RecursiveMAS introduces a broadly applicable framework for scaling multi-agent systems through recursion in latent space, with strong empirical results across 9 diverse benchmarks, theoretical grounding, and clear practical benefits (accuracy gains, speedups, token reduction). Its breadth of impact spans multiple fields (math, science, medicine, code generation) and addresses a fundamental question about scaling agent collaboration. ValueAlpha, while methodologically rigorous, addresses a narrow niche (LLM-judged investment rationale validation) with contributions primarily relevant to AI-finance evaluation governance, limiting its broader scientific impact.

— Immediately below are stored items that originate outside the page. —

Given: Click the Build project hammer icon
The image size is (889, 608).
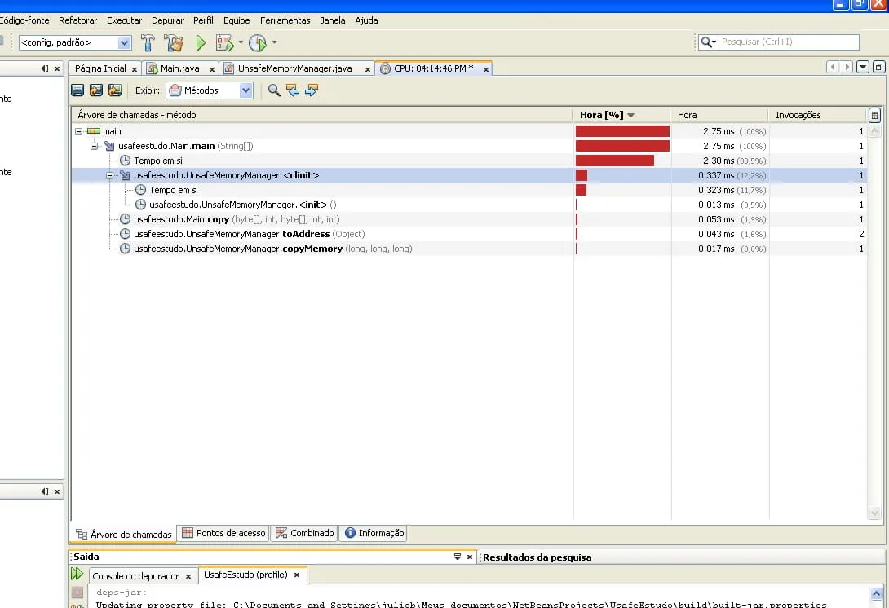Looking at the screenshot, I should pyautogui.click(x=148, y=42).
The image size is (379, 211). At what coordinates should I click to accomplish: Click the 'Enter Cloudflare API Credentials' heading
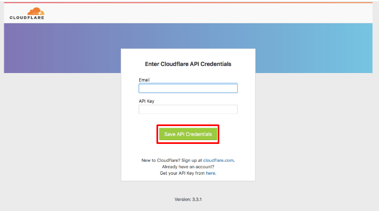pos(188,64)
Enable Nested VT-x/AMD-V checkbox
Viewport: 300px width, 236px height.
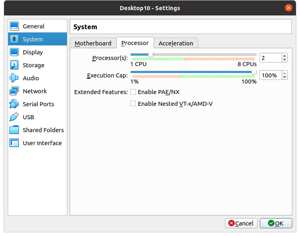(133, 104)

Paper 1 introduces a fundamental algorithmic paradigm shift for multi-agent LLM systems via latent-space recursion, impacting diverse AI domains like math, science, and coding. It includes theoretical analyses of learning dynamics. While Paper 2 demonstrates impressive real-world deployment at a massive commercial scale in recommender systems, Paper 1 offers broader foundational scientific implications for AI scaling and autonomous agent architectures, giving it higher potential to influence future core AI research.
Paper 2 likely has higher impact due to a broader, more general contribution: a scalable recursive computation principle for multi-agent systems with a unified latent-space formulation, new training algorithm (inner-outer loop co-optimization with credit assignment), theoretical analysis, and consistent gains across 9 diverse benchmarks plus speed/token-efficiency improvements—strong real-world deployment relevance. Paper 1 is novel in tying interpretability to data selection and shows strong data efficiency, but is more task/fine-tuning specific and depends on interpretability tooling assumptions, likely narrowing breadth and adoption.
Paper 1 introduces a highly novel recursive latent-space framework for multi-agent systems, backed by theoretical analyses of learning dynamics and runtime complexity. Its comprehensive empirical evaluation across 9 diverse benchmarks demonstrates significant and specific improvements in accuracy, inference speed, and token reduction. Paper 2 is also innovative but has a narrower evaluation scope and less concrete performance metrics in its abstract, making Paper 1's potential breadth of impact and methodological rigor stand out.
Paper 2 introduces a novel technical framework (RecursiveMAS) that extends recursive computation to multi-agent systems with concrete empirical gains (8.3% accuracy improvement, significant speedups and token reduction) across 9 benchmarks. It offers a new scaling axis for multi-agent AI with theoretical grounding and practical demonstrations. While Paper 1 addresses the important topic of auditability for LLM agents with a well-structured framework, it is more of a position/systematization paper proposing dimensions and cards rather than introducing a fundamentally new technical method. Paper 2's broader technical contributions and quantitative results suggest higher near-term scientific impact and citation potential.
Paper 1 offers groundbreaking insights into mechanistic interpretability and AI safety by identifying internal emotion representations that causally drive alignment-relevant behaviors like sycophancy and reward hacking. This fundamentally advances our understanding of LLM internals and safety risks. While Paper 2 presents a strong architectural improvement for multi-agent systems with practical efficiency gains, Paper 1's profound implications for understanding artificial cognition and ensuring AI alignment give it higher potential for broad, foundational scientific impact.